Governments around the world have pumped billions of dollars into airlines to keep them afloat during the pandemic and Emirates, which is state-owned, has received $3.1 billion in equity injections from the Dubai government, including $2 billion disclosed last year.

The carrier reported a $5.5 billion full year loss on Tuesday compared to a $288 million profit a year ago, as revenue plunged 66% to $8.4 billion amid the industry's worst ever crisis.

Emirates said the government, its sole shareholder, would continue to support the airline that transformed Dubai into a major international travel hub over the past three decades.

Fellow Gulf carrier Qatar Airways, which is due to report its annual results, has also received $3 billion from its state-owner.

Emirates and Qatar Airways have no domestic market to cushion against border restrictions and closures introduced to stop the spread of COVID-19. While vaccination programmes have put some economies on the road to recovery their slow rollout globally has put international airlines at a disadvantage.

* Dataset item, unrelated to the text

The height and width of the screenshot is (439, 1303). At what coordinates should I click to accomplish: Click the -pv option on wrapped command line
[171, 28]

Emirates Chairman Sheikh Ahmed bin Saeed Al Maktoum said the recovery from the pandemic would be patchy, cautioning that no one could predict when the industry's worst crisis would end.

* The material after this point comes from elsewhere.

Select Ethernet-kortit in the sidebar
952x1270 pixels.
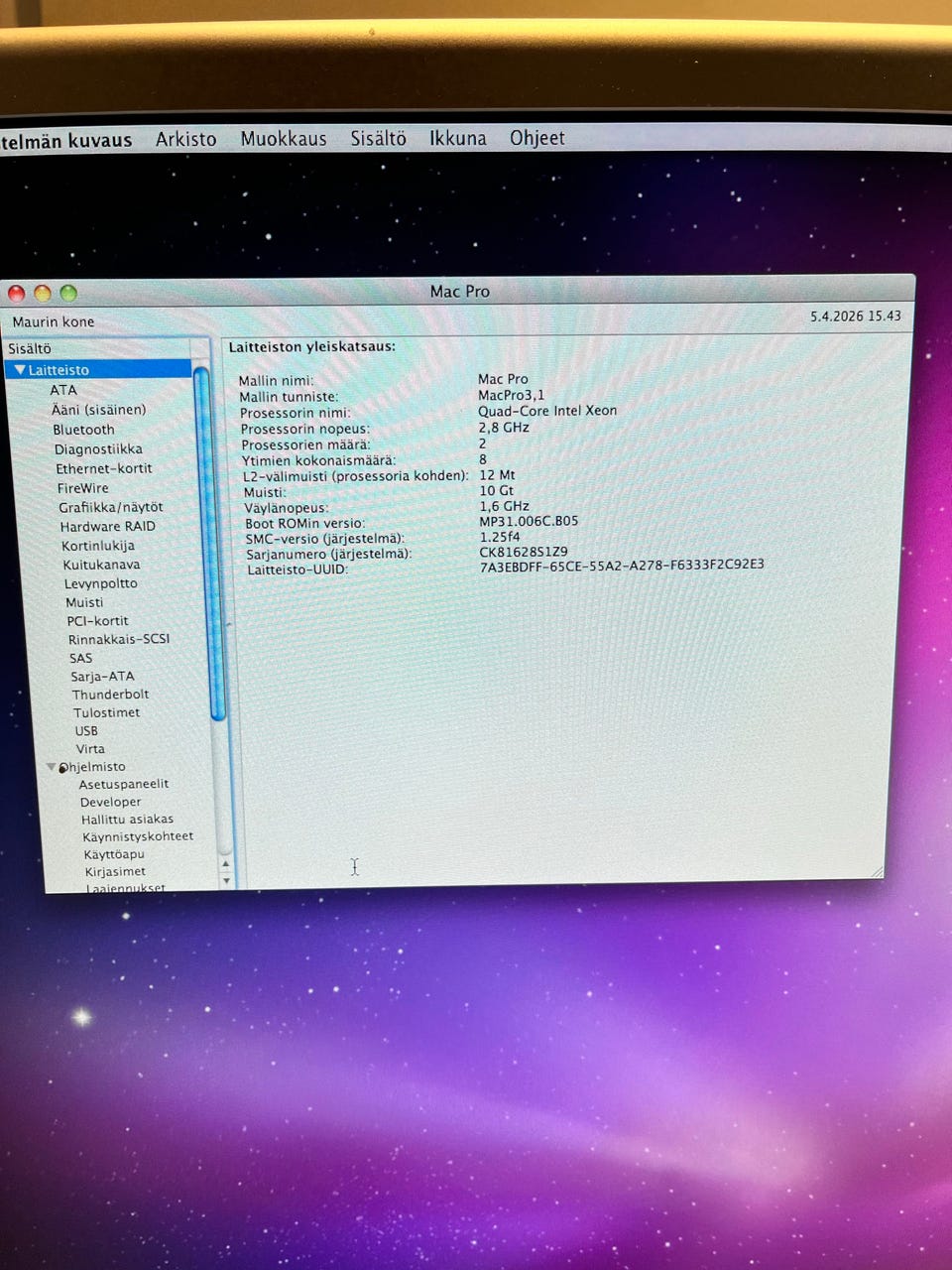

The annual loss marks the 36-year-old airline's first since the 1987-88 fiscal year, while the 6.6 million passengers it carried last year were its lowest in twenty years.

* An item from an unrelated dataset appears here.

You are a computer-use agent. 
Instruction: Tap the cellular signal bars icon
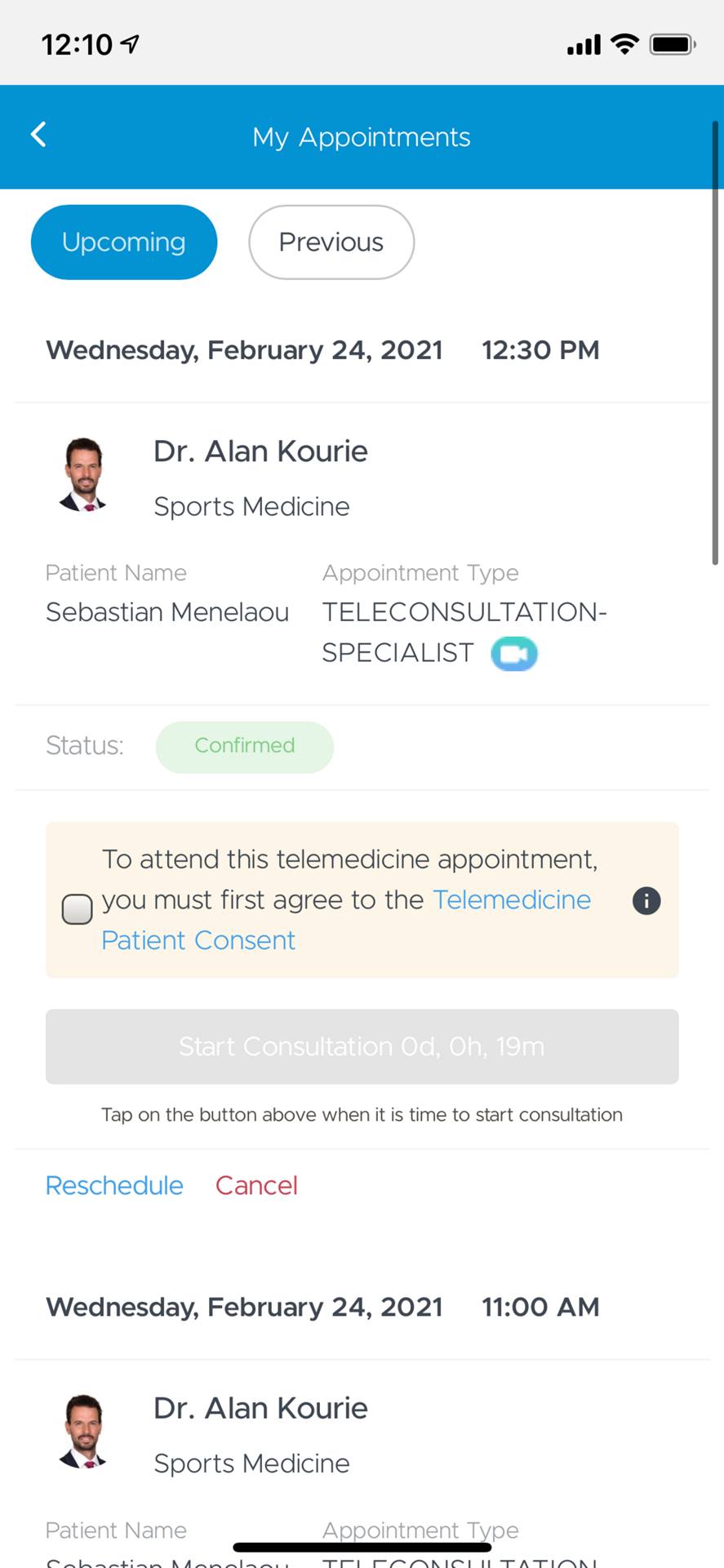(584, 45)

Emirates said it had filled just 44.3% of all seats in the past year, down from an average of 78.4% in the previous fiscal year.

Capacity was cut by 82.6% compared to the previous years as operations centered around the airline's 146 Boeing 777s, of which 19 have been stripped of seats to carry more cargo as the pandemic drastically weakened passenger demand.

Most of Emirates' 113 Airbus A380s are grounded. Four additional A380s have been removed from operation and are unlikely to return before their scheduled retirement, it said.

Emirates Group, the airline's holding company that includes other aviation and travel assets, saw revenue fall 65.8% to $9.7 billion and made a loss of $6 billion, also its first in 33 years.

The Group's workforce shrank by 30.8% to 75,145 including 20,000 jobs sat the airline, the annual report said.